This is a sentence-transformers model: It maps sentences & paragraphs to a 768 dimensional dense vector space and was designed for semantic search. It has been trained on 500K (query, answer) pairs from the MS MARCO dataset. For an introduction to semantic search, have a look at: SBERT.net - Semantic Search

Usage (Sentence-Transformers)

Using this model becomes easy when you have sentence-transformers installed:

pip install -U sentence-transformers

Then you can use the model like this:

from sentence_transformers import SentenceTransformer, util

query = "How many people live in London?"
docs = ["Around 9 Million people live in London", "London is known for its financial district"]

#Load the model
model = SentenceTransformer('sentence-transformers/msmarco-bert-base-dot-v5')

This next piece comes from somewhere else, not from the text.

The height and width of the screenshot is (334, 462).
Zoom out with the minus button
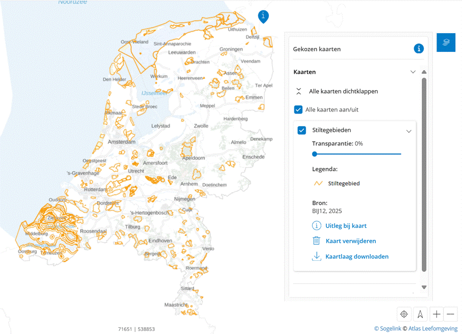[451, 314]
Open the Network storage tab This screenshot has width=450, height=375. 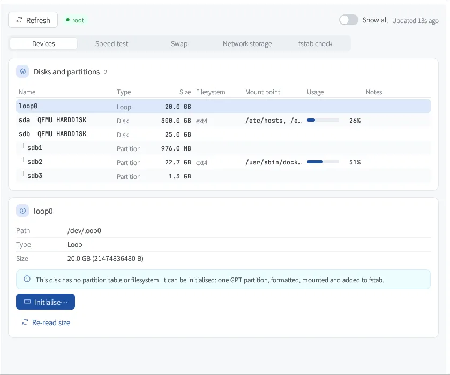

#Encode query and documents
query_emb = model.encode(query)
doc_emb = model.encode(docs)

#Compute dot score between query and all document embeddings
scores = util.dot_score(query_emb, doc_emb)[0].cpu().tolist()

#Combine docs & scores
doc_score_pairs = list(zip(docs, scores))

#Sort by decreasing score
doc_score_pairs = sorted(doc_score_pairs, key=lambda x: x[1], reverse=True)

#Output passages & scores
print("Query:", query)
for doc, score in doc_score_pairs:
    print(score, doc)

Usage (HuggingFace Transformers)

Without sentence-transformers, you can use the model like this: First, you pass your input through the transformer model, then you have to apply the correct pooling-operation on-top of the contextualized word embeddings.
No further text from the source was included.